Most people think of basil as a standard culinary herb, complimenting tomatoes and an essential ingredient in pesto, but this is really just scratching the surface. Basil leaves can be combined with a variety of other herbs including garlic, juniper, marjoram, mustard, oregano, paprika, parsley, pepper, rosemary, sage and thyme (41, 62) and can be used in soups, stews, stuffings and rices as well as with fish, chicken, vegetables and meats. They can also be a key ingredient in cheeses, vinegars, oils, jellies, teas, drinks and liqueurs, and seeds can be used in beverages (14, 21, 24, 57, 72, 73, 75, 79). Purple basils make nice colorful vinegars, and lemon and cinnamon basils can be unexpected but flavorful additions to desserts.

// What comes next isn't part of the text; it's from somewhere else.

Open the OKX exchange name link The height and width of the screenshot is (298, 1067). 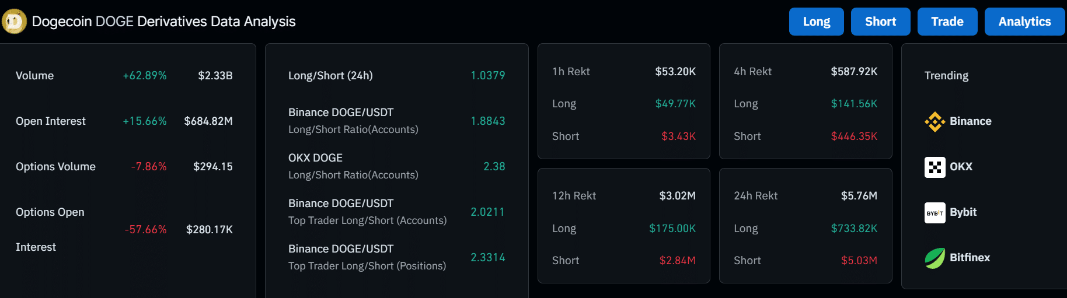pos(961,167)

Larger leaves can be torn, chopped or minced. Small leaves can be added whole to salads, vegetable dishes, pasta and rice. To prevent blackening of leaves and insure best flavor, add to salads and other cold dishes soon after cutting (45).
Non-woody stems and branches can be steeped in liquids for poached fruit, beverages, soups and steamed meat, poultry and seafood (45). Even basil's flowers are edible and can be candied or added to salads and other dishes (5, 38). For optimum flavor, add basil in the last few minutes of cooking (45).